Son regard se posa sur l’anneau qu’elle avait au doigt, magique et imposant. Elle l’avait désiré tellement longtemps et voilà qu’aujourd’hui elle y était totalement indifférente. Le pouvoir qu’il insufflait en elle était immense mais elle n’y prêtait aucune attention, elle n’avait jamais pu s’en servir. Des mois de dur labeur pour l’acquérir et… elle se contentait de le faire inlassablement tourner sur sa peau.

Elle avait cessé l’aventure il y avait bien longtemps, avant même d’avoir cet objet. Mais à cette époque, elle ne jurait que par lui, son futur bijou, et tout ce qu’il allait lui apporter ! Alors, parce qu’elle sentait que c’était son devoir, elle était allée l’acheter, pleinement consciente qu’il ne lui servirait pas. Elle le devait et puis, qu’aurait-elle fait de tout cet argent ? Autant qu’il aille remplir les poches de quelqu’un d’autre, quelqu’un qui saurait quoi en faire.

Dans un sens, peut-être que quelqu’un aurait eu l’utilité de cet anneau, mais qu’y pouvait-elle ? Elle aussi l’en aurait eu, si seulement… Le donner lui était inconcevable. S’être donné tout ce mal pour rien, c’était impensable.
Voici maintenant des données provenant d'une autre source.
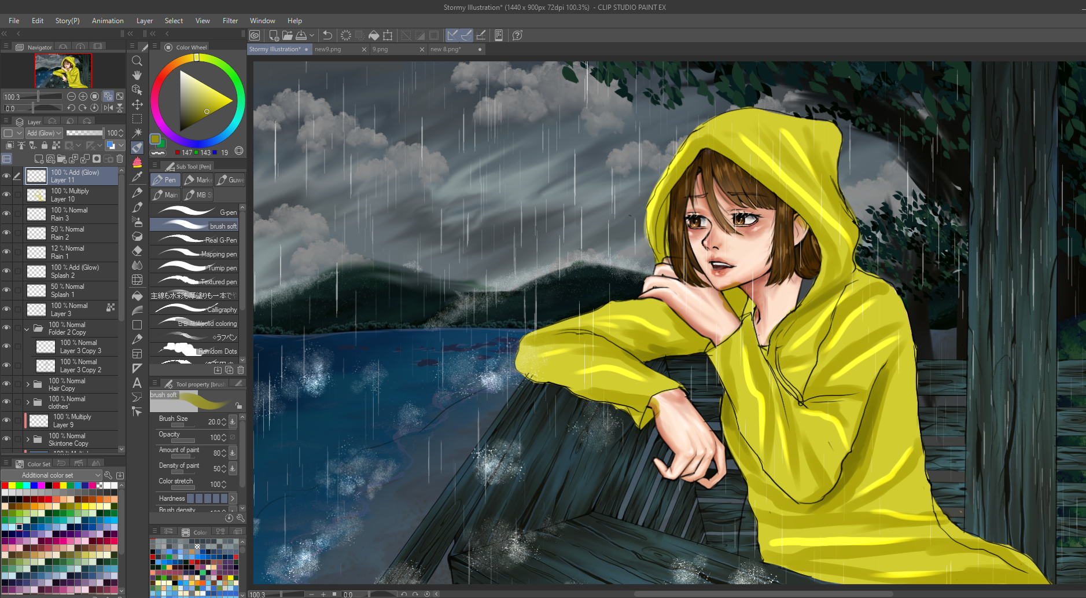Select the Zoom magnifier tool
This screenshot has width=1086, height=598.
tap(137, 61)
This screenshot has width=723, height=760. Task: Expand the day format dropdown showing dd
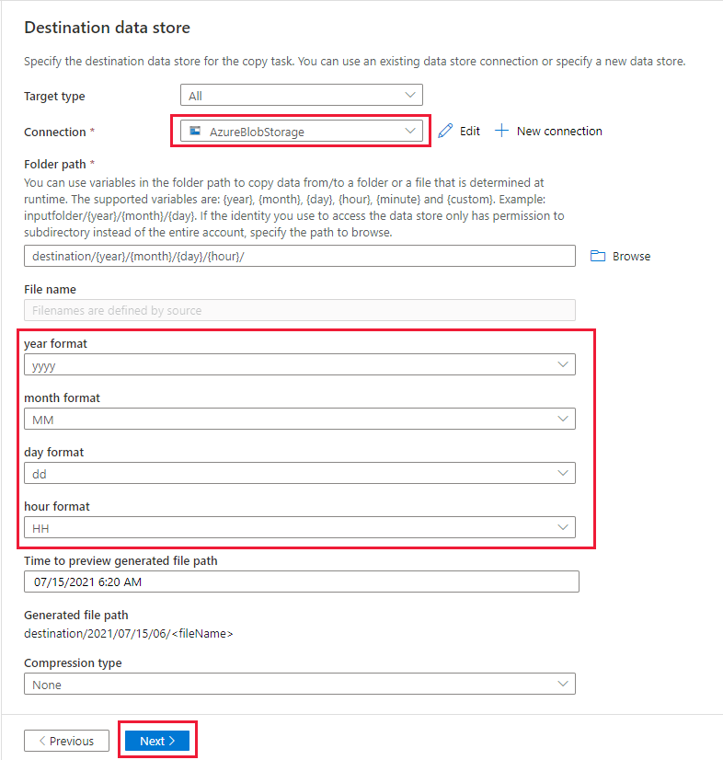pyautogui.click(x=299, y=473)
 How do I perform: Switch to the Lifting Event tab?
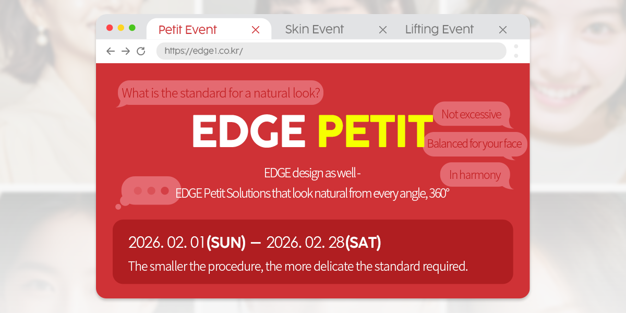coord(439,30)
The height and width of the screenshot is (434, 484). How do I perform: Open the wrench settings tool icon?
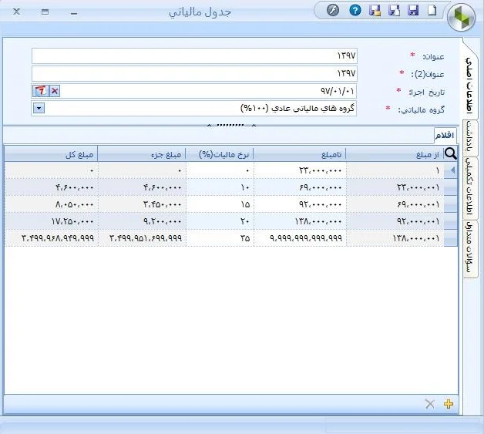coord(333,10)
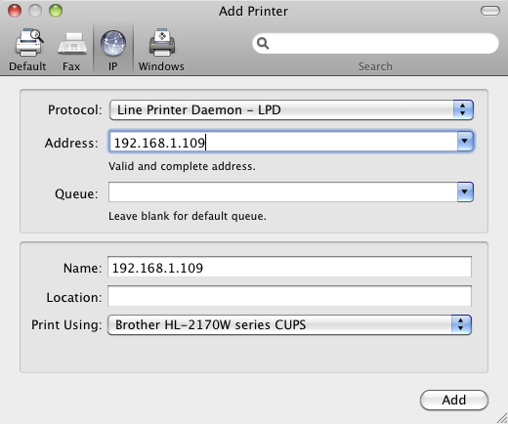Select the Default printer browser icon
Screen dimensions: 508x424
[28, 43]
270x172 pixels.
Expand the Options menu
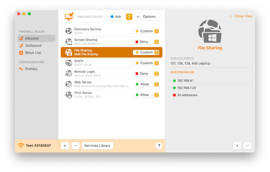(147, 16)
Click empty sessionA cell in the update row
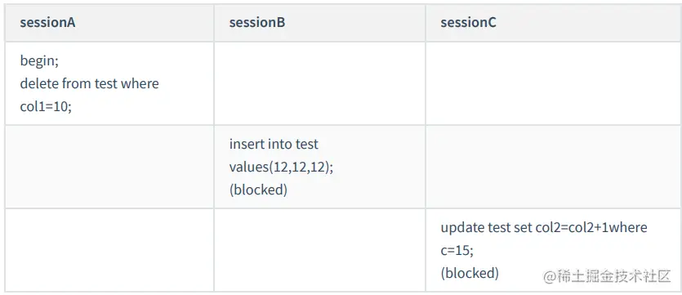This screenshot has width=682, height=295. pyautogui.click(x=109, y=250)
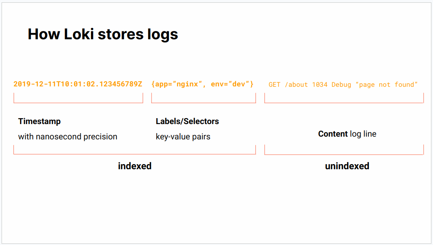
Task: Click the bracket line directly under the timestamp string
Action: coord(78,103)
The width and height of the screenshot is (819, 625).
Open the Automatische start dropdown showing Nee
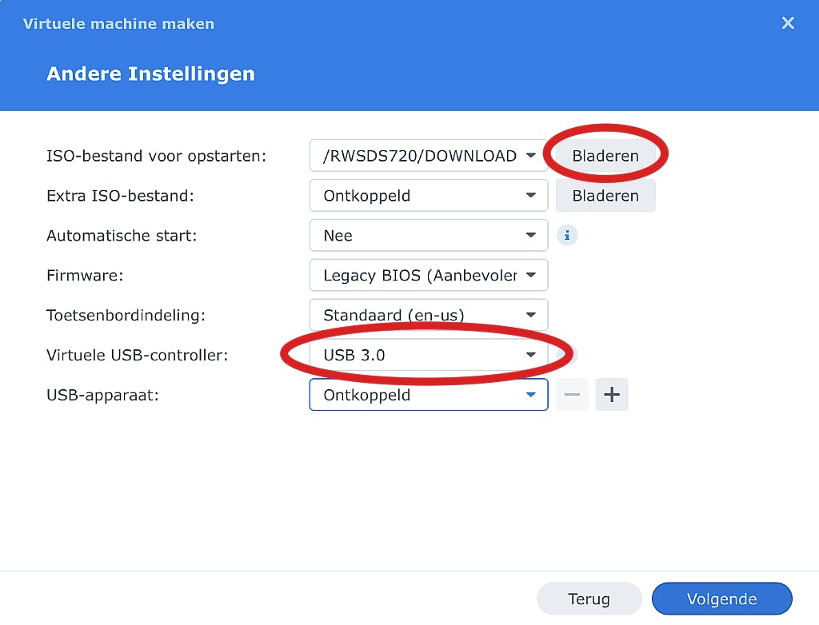pos(428,236)
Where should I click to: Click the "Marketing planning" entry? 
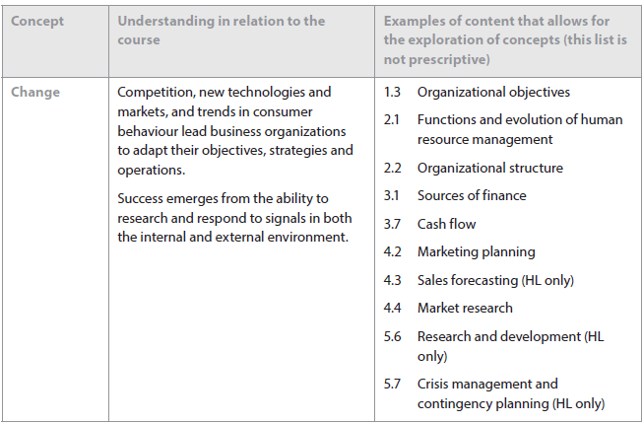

Bien entendu, l’avoir ne faisait pas grand-chose en soi, mais elle avait atteint son objectif et c’était tout ce à quoi pouvait encore se raccrocher.

Que n’ai-je encore une famille, des amis avec qui me promener ! Que n’ai-je encore l’envie d’explorer de nouvelles contrées, de nourrir mon beau Tifoux ! Que n’ai-je encore mon brave destrier ! J’avais tout ce dont je pouvais rêver et je n’ai plus rien ici qu’un anneau. Ma vie est ailleurs.


Au fond, rien de tout cela ne lui manquait réellement, mais elle sentait confusément qu’elle se devait d’éprouver quelques regrets, voire quelques remords. Peut-être était-ce simplement son âme qu’elle avait perdue ? Peut-être… Elle tâchait de se souvenir, mais sa mémoire refusait de lui offrir la maigre consolation qu’est celle de savoir.

Il parait que la nuit porte conseil… Que la nuit soit clémente avec moi !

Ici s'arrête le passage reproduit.